I hope this was the right area to post this topic because I couldn't find anywhere else that would be related to it. 
So here we go:

So tomorrow I'm planning on tearing down my 125 in plans for making a Tropheus tank out of it. I know how I'm going to tear down the basics, rock, water, filters, etc. My only issue is how I'm going to get all the sand out. I have about 80lbs of play sand in the tank and I H-A-T-E the way it looks. I've taken sand out of a tank before by scooping it but now the tank looks terrible. this is a new tank so I dont want to scrathc it up or anything but unfortunatly i dont have a shop vac. any ideaas on a more efficent way of doing this? any and all suggestios are greatly appreciated.


----------



## Mschn99 (Dec 24, 2012)

scoop what you can while staying in the middle of the tank, so you dont scratch the glass, to get as much out as you can that way to make it easier to move. Then put the tank on end on a sturdy table in your yard with the edge of the opening just hanging over the edge of the table.
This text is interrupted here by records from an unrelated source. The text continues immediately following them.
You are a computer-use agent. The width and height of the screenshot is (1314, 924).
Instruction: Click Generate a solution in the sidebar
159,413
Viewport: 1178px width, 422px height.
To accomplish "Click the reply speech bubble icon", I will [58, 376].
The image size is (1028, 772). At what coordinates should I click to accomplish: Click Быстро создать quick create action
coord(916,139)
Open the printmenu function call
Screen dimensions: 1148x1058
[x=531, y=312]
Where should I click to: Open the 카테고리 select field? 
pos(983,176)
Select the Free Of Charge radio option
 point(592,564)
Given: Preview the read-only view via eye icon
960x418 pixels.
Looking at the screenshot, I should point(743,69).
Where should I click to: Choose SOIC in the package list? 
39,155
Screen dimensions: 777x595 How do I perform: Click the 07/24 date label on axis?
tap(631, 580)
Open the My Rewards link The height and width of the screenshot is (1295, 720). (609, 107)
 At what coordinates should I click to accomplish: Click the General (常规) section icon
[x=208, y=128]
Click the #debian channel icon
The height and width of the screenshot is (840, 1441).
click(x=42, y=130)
Put a container (cooler, large bucket, whatever) under it and wash the rest of the sand out of it with a garden hose. Not an easy way but very efficent in preventing scratches.


----------



## austings (May 12, 2012)

Mschn99 said:


> scoop what you can while staying in the middle of the tank, so you dont scratch the glass, to get as much out as you can that way to make it easier to move. Then put the tank on end on a sturdy table in your yard with the edge of the opening just hanging over the edge of the table. Put a container (cooler, large bucket, whatever) under it and wash the rest of the sand out of it with a garden hose. Not an easy way but very efficent in preventing scratches.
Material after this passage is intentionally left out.